• _Task set_:
1/ In the homeless veterans shelter piece below, list the four things the writer says were left out of the pack, each beginning "No".
2/ Write the next part of the homeless veterans shelter piece, picking up after its final sentence and ignoring the lines that come after it.

• _Document section_:

Saul, the Shelter Coordinator asked me to keep his real name, the name of the shelter, and as many details anonymous as possible for the article. That’s because Saul had asked on my behalf for permission from the oversight committee to be permitted to report on homeless veterans via the shelter, and the committee outright rejected the idea. Although, Saul is a lot like me, and doesn’t give a damn about such rulings when a plan to bypass such bureaucratic nonsense can be devised. Granted that the anonymity factor does take quite a bit away from the human element in this report.

Despite the limitations, we both agreed that there is not enough realistic reporting on the homeless, and especially for homeless veterans. We also saw an opportunity in the predicament, since I was not allowed to be the standard journalist, walking around with a camera and asking questions. I would have to be discrete and what better way to be discrete than to belong there and as a homeless veteran.

It was mid-week when I made my way on foot for the evening check-in time as the city shelter. I had put on an old battalion t-shirt that I had used while painting, some beat-up blue jeans, laced up my boots and tossed on a light pack with the very basics. No electronics, no weapons, no gimmicks, no tools – just a poncho, poncho liner, a couple of canteens of water, some paper towels, a half loaf of bread, twenty dollars in crumpled bills and loose change, and the liner of my pack was well stocked with camouflaged cigarettes. Earlier in the day, I passed my phone off to Saul who would keep it in a locked cabinet that I would have access to, at my own risk of getting busted. Saul had told me that not bringing a phone in was for my own safety, but it was more about covering his ass – I can’t blame him. I complied, used my phone discreetly and periodically, and he then dropped it off after I had checked out.

Downtown

The city shelter is not in the gentrified part of the city. It is not close to the latest developments, near the skyscrapers, or adjacent to any sporting arena, casino or convention center. It is in the old streets of the city, the derelict part of the city that people drive around and never through. It was there that I sat on the steps in the damp and heavy spring air which lingered among the streets and buildings. It felt like I was neck-deep in a dirty hot tub. From there I listened to the intense and consistent speeches on the various topics in the streets, heavier on places to obtain narcotics, and where to enjoy them. I listened, offset but interested as just another new homeless guy would.

• _Given data_:
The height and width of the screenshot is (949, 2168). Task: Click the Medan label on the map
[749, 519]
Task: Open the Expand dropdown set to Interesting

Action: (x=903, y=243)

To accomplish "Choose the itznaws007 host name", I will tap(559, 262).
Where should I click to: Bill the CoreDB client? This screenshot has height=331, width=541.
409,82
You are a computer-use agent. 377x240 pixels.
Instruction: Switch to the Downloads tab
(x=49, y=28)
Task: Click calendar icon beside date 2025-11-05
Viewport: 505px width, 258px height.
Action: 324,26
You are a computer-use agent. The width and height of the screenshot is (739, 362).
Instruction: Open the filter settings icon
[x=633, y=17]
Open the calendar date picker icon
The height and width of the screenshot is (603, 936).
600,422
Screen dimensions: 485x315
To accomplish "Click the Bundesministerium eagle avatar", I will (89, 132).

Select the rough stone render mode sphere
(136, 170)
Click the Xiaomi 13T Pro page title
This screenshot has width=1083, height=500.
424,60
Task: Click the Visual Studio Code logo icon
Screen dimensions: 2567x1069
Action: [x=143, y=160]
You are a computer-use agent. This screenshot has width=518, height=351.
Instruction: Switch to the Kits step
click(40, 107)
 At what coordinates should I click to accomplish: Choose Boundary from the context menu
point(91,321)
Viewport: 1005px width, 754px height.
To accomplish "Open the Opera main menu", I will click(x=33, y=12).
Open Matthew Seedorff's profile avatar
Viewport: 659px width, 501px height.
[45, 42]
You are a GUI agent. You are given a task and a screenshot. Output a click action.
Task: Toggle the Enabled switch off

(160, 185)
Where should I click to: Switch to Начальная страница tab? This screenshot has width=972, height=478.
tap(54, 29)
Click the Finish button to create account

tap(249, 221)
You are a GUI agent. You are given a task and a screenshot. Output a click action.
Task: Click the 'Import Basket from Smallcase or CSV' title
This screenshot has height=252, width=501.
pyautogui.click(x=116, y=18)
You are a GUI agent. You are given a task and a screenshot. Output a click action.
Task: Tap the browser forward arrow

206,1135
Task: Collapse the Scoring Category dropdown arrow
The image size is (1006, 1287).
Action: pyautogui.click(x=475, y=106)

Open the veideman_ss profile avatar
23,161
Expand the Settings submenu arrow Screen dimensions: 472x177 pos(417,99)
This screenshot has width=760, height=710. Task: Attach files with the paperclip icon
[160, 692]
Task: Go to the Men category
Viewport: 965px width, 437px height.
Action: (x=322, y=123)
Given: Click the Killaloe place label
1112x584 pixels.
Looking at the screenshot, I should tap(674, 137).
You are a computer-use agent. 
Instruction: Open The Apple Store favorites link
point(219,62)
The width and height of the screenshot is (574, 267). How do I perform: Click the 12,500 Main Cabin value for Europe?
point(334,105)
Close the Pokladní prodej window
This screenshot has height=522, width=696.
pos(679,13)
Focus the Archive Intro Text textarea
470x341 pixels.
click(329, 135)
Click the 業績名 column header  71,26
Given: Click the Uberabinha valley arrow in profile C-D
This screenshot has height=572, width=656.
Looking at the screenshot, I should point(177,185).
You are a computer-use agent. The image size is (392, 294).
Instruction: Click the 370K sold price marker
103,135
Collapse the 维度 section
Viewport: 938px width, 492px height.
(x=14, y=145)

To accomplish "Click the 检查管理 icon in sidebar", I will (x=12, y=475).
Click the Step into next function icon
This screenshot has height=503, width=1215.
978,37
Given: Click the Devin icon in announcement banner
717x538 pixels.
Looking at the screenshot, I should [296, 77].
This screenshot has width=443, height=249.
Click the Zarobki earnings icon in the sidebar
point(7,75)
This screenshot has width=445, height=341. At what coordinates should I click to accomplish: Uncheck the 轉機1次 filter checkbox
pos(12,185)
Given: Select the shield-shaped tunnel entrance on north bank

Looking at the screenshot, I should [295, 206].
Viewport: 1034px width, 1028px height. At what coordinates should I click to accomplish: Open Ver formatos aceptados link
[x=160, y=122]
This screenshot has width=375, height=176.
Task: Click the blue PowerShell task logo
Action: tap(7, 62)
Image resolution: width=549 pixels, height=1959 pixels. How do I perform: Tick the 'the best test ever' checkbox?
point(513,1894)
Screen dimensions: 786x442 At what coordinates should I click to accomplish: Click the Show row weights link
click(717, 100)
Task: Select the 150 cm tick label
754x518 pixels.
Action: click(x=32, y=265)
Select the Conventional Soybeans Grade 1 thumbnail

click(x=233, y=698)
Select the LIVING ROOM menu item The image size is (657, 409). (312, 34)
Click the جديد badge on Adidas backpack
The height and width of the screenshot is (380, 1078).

• _Answers by item_:
1/
No electronics
No weapons
No gimmicks
No tools

2/
Saul has set me up to enter under a pseudonym, and I was to blend in naturally and observe to the best of my ability. This report was set to be unusually non-traditional. Meet the new guy, as Buck became John and was dead-set for whatever challenges and new experiences the next two days and two nights were to give me. That is if Saul and I were not compromised by a record check beyond my counterfeit homeless identification card, and wax obscurification on my thumbprint for check-in scans.

Most shelters in the city require one or both methods of identification for check-in and sometimes a pin, often the last four on the ID card. Although, the scanners are not top of the line and typically used as a back-up if one happens to lose their homeless ID card. In my favor, a thumb scan won’t register the ID card. As such the ID card and pin are sufficient identification for entry.

Going in as a Homeless Veteran

At this point, I slipped away from my everyday reality, not that I was lost in my new yet begotten landscape.

I was planning for the worst case scenario; from getting Saul and me into trouble to saying the wrong thing and losing my chance of blending in. The shelter was to be my patrol base but was set to change by the next morning based upon from what I would learn that night. I was going into uncharted territory, deep into abandoned buildings, beneath the underpasses, through the soup kitchens, and was to act as a ravenous agent to delve into the underworld of what it truly means to be a homeless veteran.